脊椎肋骨发育不良伴46, XX, +15, dic(6;15)(q25;q11.2)易位。

Spondylocostal dysostosis associated with a 46, XX,+15,dic(6;15)(q25;q11.2) translocation.

作者信息

Crow Y J, Tolmie J L, Rippard K, Nairn L, Wilkinson A G, Turner T

机构信息

Department of Medical Genetics, Royal Hospital for Sick Children, Yorkhill Hospitals NHS Trust, Glasgow, UK.

出版信息

Clin Dysmorphol. 1997 Oct;6(4):347-50. doi: 10.1097/00019605-199710000-00008.

DOI:10.1097/00019605-199710000-00008

PMID:9354844

Abstract

We describe a female neonate with spondylocostal dysostosis and a translocation resulting in monosomy for the region 6q25-->qter and trisomy for the region 15q11.1-->pter.
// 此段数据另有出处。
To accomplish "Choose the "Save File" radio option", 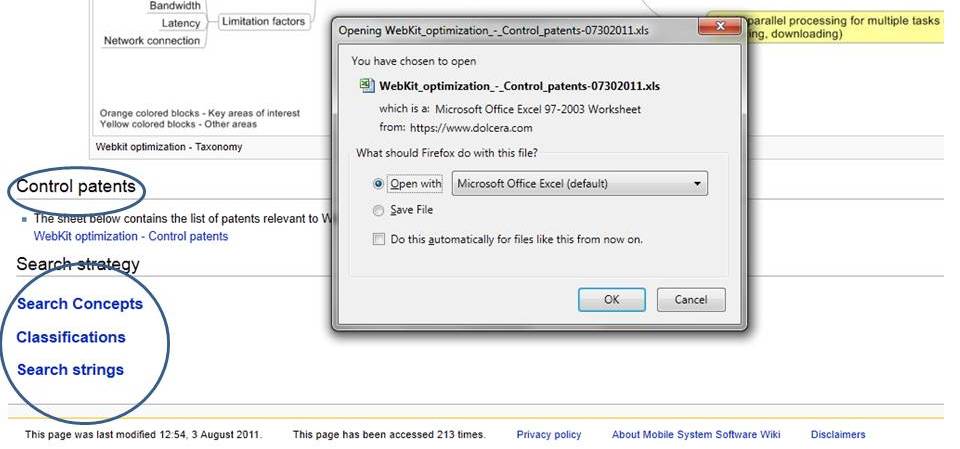I will pyautogui.click(x=378, y=211).
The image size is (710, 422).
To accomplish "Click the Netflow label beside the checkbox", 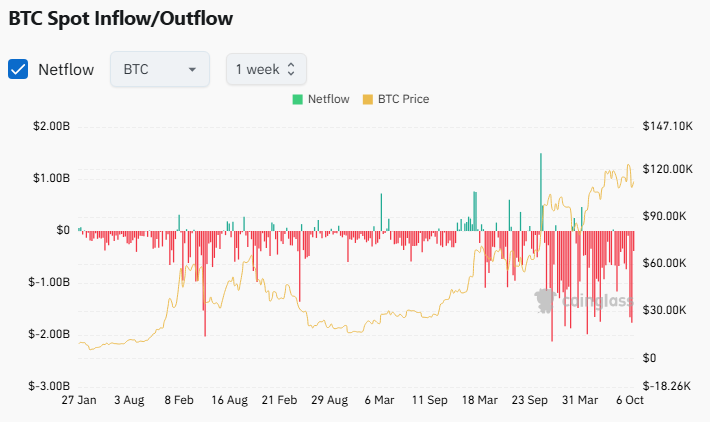I will point(66,70).
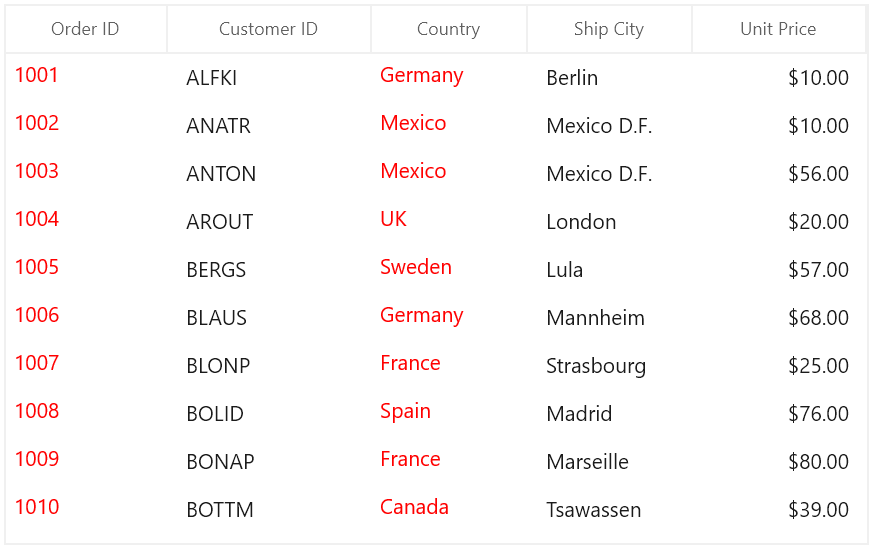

The finding of a Mendelian disorder with a chromosomal abnormality may help in the localization of the gene(s) involved in this disease.

摘要

我们描述了一名患有脊椎肋骨发育不良并伴有易位的女性新生儿，该易位导致6q25至qter区域单体性和15q11.1至pter区域三体性。一种孟德尔疾病伴有染色体异常的发现可能有助于确定参与该疾病的基因的定位。